Tuesday, January 05, 2010

Legalize Drunk Driving

Mumbai has become a terrible place. I always had great pride in the Mumbai system. If you want to be left alone – Mumbai leaves you alone. One of the reasons I fled Calcutta was the interference of the Calcutta Police if you were caught driving after 11 PM. The Cal Police invariably would put up barricades, stop the car and put those glaring torches on your face to enquire your destination and your starting point of the journey. I was really fed up.

I came to Mumbai about a decade back and found the environment more free. You could drive anytime of the night, reach a dance bar fully drunk at 4 or 5 AM, have more drinks and come back peacefully to your home.

Now that has changed. The dance bars are long gone. And last year the AUTHORITIES declared that a blood-alcohol level of X % and above is criminal and must be severely punished.

I have an elementary point. What precisely is being criminalized? Not bad driving. Not destruction of property. Not the taking of human life or reckless endangerment. The crime is having the wrong substance in your blood. Yet it is possible, in fact, to have this substance in your blood, even while driving, and not commit anything like what has been traditionally called a crime.


What have we done by permitting government to criminalize the content of our blood instead of actions themselves? We have given it power to make the application of the law illogical, whimsical, and dependent on the judgment of cops and cop’s expert. Indeed, without the government's "Breathanalyzer," there is no way to tell for sure if we are breaking the law. [Did the manufacturers of breathanalyzer had a part in this bizzare decision?]. Hell.

Sure, we can do informal calculations in our head, based on our weight and the amount of alcohol we have had over some period of time. But at best these will be estimates. We have to wait for the government to administer a test to tell us whether or not we are criminals. That's not the way law is supposed to work. Indeed, this is a form of tyranny.

Now, the immediate response goes this way: drunk driving has to be illegal because the probability of causing an accident rises dramatically when you drink.
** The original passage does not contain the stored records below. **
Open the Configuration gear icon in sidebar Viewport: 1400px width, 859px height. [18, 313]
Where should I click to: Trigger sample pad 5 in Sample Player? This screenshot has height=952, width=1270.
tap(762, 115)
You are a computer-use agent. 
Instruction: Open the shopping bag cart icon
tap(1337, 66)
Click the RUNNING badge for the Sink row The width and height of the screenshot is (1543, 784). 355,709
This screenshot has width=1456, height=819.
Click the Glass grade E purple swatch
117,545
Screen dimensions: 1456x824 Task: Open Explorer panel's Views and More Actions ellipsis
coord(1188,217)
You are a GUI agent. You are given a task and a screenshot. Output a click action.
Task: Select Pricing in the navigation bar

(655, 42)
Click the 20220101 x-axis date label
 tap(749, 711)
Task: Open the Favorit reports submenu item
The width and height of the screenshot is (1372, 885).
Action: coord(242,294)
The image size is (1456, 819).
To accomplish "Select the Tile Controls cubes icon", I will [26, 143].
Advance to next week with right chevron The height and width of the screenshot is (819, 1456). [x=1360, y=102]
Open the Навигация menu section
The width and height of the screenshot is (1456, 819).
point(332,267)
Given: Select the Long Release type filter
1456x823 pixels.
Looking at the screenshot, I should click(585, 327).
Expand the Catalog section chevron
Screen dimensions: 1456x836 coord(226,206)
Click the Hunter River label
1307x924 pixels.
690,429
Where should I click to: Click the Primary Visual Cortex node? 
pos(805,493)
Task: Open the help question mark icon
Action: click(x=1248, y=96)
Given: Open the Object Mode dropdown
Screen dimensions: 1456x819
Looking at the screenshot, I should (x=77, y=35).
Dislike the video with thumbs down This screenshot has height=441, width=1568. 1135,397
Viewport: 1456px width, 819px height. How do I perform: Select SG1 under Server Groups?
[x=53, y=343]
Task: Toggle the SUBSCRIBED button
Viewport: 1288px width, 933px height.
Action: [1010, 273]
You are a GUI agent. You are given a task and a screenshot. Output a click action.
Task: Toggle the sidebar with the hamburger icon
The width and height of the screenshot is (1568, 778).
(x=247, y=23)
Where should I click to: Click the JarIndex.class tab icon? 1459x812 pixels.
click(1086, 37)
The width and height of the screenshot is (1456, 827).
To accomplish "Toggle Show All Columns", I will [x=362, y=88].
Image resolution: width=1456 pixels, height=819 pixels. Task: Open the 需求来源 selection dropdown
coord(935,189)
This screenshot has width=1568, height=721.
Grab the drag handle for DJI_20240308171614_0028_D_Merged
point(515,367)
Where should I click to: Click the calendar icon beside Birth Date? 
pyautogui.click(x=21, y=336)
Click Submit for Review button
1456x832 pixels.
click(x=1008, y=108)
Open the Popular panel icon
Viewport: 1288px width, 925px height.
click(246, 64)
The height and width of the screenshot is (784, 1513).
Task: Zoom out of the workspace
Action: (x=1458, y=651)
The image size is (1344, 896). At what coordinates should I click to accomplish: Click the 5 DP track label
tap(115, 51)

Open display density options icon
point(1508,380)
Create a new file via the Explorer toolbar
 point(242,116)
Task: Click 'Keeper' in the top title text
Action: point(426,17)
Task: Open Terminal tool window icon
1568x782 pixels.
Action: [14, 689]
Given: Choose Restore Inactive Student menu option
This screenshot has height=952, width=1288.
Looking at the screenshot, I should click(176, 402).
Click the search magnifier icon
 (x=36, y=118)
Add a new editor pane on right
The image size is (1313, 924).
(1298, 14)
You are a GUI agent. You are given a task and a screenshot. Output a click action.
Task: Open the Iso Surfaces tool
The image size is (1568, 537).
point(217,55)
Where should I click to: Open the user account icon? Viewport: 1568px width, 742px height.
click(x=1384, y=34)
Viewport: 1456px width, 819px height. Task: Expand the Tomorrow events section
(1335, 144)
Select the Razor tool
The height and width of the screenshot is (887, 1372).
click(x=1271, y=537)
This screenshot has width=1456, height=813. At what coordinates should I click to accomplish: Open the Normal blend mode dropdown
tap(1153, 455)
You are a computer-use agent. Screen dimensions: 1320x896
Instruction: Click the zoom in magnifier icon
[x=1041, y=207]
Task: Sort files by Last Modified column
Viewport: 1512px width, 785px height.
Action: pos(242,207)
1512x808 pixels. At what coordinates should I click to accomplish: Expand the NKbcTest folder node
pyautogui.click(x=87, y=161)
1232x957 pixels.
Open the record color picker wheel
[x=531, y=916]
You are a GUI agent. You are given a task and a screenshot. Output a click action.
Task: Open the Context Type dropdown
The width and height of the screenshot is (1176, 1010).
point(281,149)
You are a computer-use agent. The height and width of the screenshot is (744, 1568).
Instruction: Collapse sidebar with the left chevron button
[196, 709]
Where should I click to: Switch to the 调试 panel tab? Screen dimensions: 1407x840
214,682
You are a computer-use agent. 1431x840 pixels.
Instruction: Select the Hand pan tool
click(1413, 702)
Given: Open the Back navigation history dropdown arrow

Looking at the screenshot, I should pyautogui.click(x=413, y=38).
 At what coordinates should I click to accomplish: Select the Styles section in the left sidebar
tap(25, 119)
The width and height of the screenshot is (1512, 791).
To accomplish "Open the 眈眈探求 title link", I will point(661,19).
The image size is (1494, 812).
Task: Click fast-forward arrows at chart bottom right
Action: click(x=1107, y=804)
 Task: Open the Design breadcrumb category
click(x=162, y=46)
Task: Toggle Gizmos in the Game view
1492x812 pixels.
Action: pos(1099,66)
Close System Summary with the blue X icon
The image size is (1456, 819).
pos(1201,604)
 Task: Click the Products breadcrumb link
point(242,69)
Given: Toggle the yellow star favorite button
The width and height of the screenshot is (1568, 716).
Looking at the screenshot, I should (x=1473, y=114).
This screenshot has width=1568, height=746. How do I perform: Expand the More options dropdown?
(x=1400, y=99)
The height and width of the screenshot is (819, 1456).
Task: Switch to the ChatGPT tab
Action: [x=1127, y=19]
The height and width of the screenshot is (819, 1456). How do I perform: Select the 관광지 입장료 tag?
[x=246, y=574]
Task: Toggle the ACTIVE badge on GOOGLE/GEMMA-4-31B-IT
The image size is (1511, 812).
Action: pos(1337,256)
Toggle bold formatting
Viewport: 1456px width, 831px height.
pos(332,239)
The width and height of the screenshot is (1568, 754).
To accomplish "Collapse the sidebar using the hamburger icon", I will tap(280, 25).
The answer is just as simple: government in a free society should not deal in probabilities. The law should deal in actions and actions alone and only insofar as they damage person or property. Probabilities are something for insurance companies to assess on a competitive and voluntary basis.
It’s like doing a racial profiling. If there are too many bhaiyas in a particular region, then there is a high rate of crime there. Government should be preventing and punishing crimes, not indulging in probabilities and predictions. So should we have a driver’s profile and assume that just because a person had a few pegs, he is automatically a danger.

In fact, driver profiling is worse than racial profiling, because the latter only implies that the police are more watchful, not that they criminalize race itself. Despite the propaganda, what's being criminalized in the case of drunk driving is NOT the probability that a person driving will get into an accident but the FACT of the blood-alcohol content itself. A drunk driver is humiliated and destroyed even when he hasn't done any harm.

Of course, enforcement is a serious problem. A sizeable number of people leaving a bar or a restaurant would probably qualify as Driving Under Influence. But there is no way for the police to know unless they are tipped off by a swerving car or reckless driving in general. But the question becomes: why not ticket the swerving or recklessness and leave the alcohol out of it? WHY INDEED?.

To emphasize the fact that it is some level of drinking that is being criminalized, government sets up these outrageous, civil-liberties-violating barricades that stop people to check their blood – even when they have done nothing at all. This is a gross attack on liberty that implies that the government has and should have total control over us, extending even to the testing of intimate biological facts. But somehow we put up with it because we have conceded the first assumption that government ought to punish us for the content of our blood and not just our actions.

There are many factors that cause a person to drive poorly. You may have sore muscles after a weight-lifting session and have slow reactions. You could be sleepy. You could be in a bad mood, or angry after a fight with your spouse. You could be under a lot of stress or duress. Should the government be allowed to administer mood test, anger tests, tiredness tests, stress/duress test or soreness tests? That is the very next step, and don't be surprised when THE AUTHORITY starts to examine this question.

Already, there's a law which prohibits cell phone use while driving. Such an absurdity follows from the idea that government should make judgments about what we are allegedly likely to do.
What's more, some people drive MORE safely after a few drinks, precisely because they know their reaction time has been slowed and they must pay more attention to safety. We all know drunks who have an amazing ability to drive perfectly after being liquored up. They should be liberated from the force of the law, and only punished if they actually do something wrong.

We need to put a stop to this whole absurd and bizarre trend now. Drunk driving should be legalized. And please don't write to me to say: "I am offended by your insensitivity because my mother was killed by a drunk driver." Any person responsible for killing someone else is guilty of manslaughter or murder and should be punished accordingly.

But it is perverse to punish a murderer not because of his crime but because of some biological consideration, e.g. he has red hair.
Bank robbers may tend to wear masks, but the crime they commit has nothing to do with the mask. In the same way, drunk drivers cause accidents but so do sober drivers, - and many drunk drivers cause no accidents at all. The law should focus on violations of person and property, not scientific oddities like blood content.